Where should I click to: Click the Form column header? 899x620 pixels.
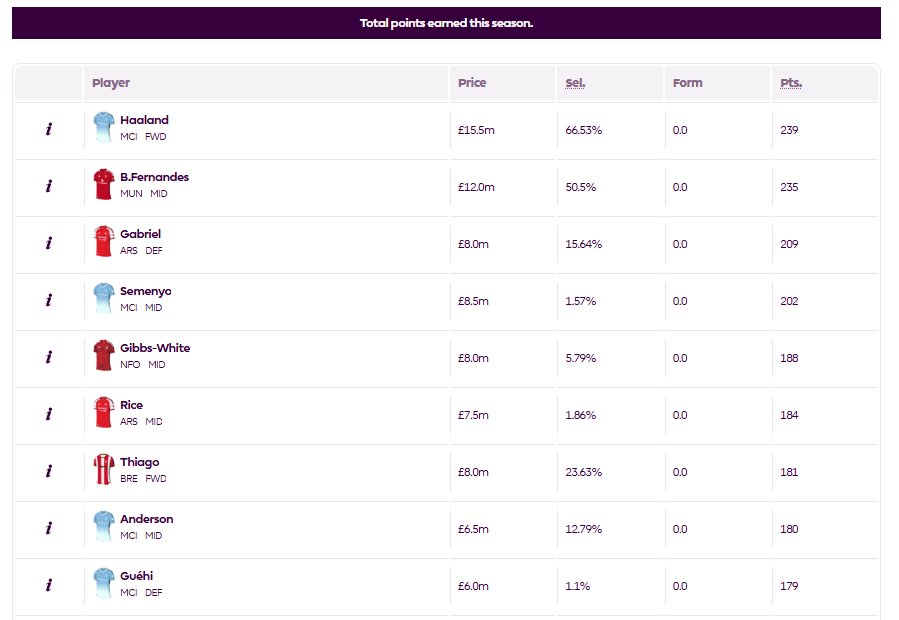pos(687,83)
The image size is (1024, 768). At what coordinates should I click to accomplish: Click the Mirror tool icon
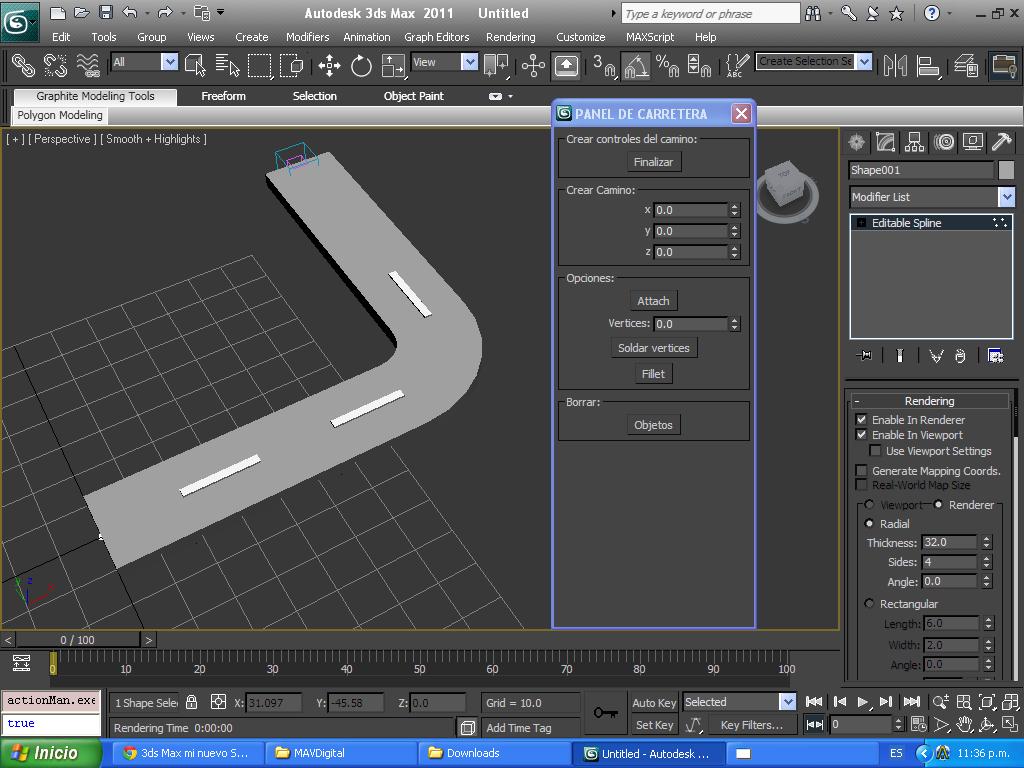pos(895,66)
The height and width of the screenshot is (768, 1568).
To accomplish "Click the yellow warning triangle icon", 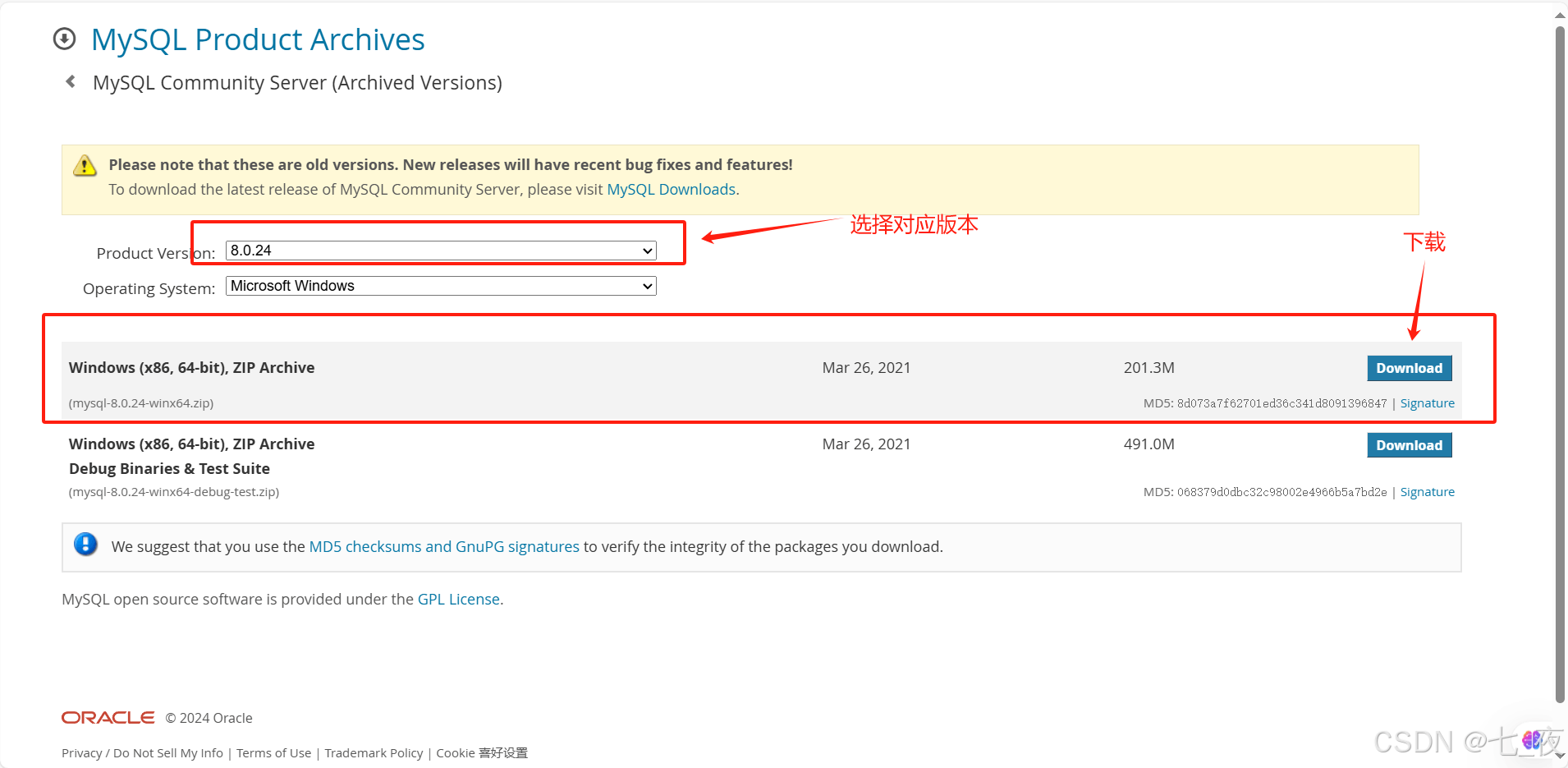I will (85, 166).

---

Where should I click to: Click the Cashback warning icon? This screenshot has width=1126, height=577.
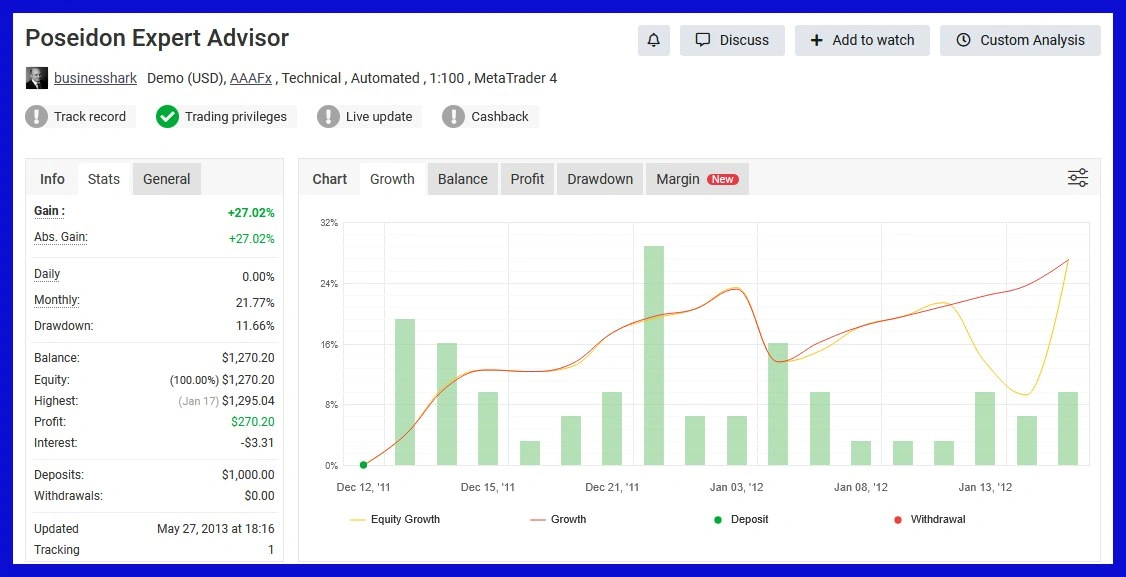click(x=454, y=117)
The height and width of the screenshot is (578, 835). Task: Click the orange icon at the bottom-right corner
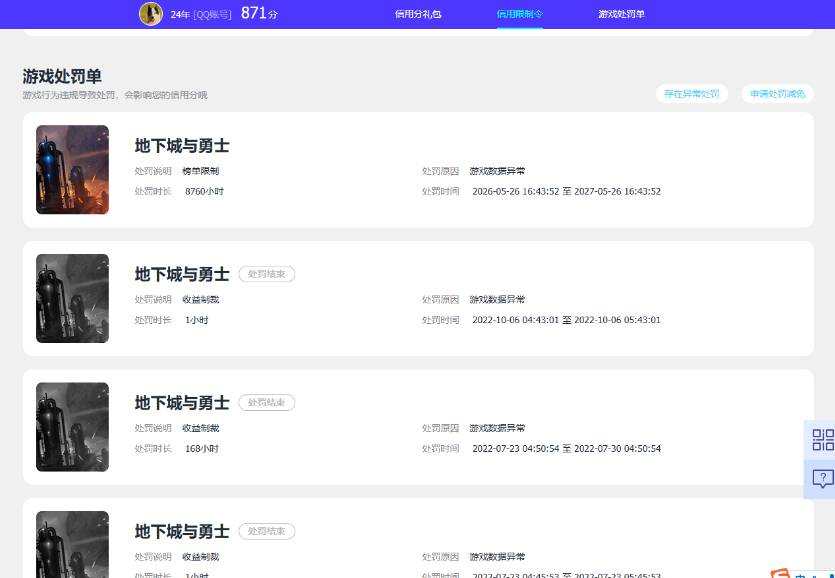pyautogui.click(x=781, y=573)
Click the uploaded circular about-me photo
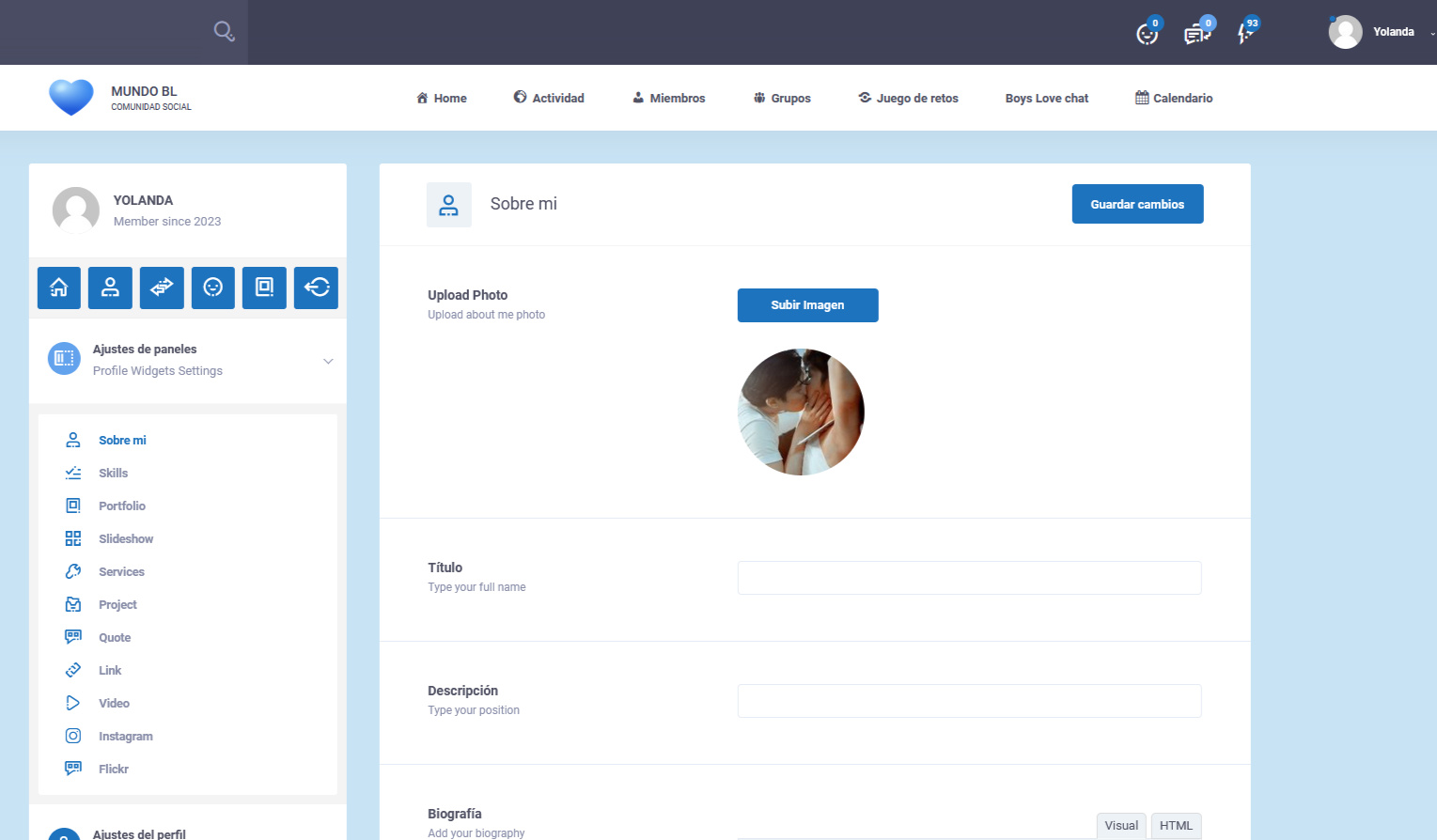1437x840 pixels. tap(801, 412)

> Your assignment
The material above holds pictures; leave them out and set down exactly the lines from the line with "Where should I click to: Click the Form" to the line with "The height and width of the screenshot is (768, 1568).", both included.

> Written answer
Where should I click to: Click the Form column header? 899x620 pixels.
pos(687,83)
The image size is (1024, 768). At what coordinates should I click to accomplish: Click the Mirror tool icon
pos(895,66)
The height and width of the screenshot is (768, 1568).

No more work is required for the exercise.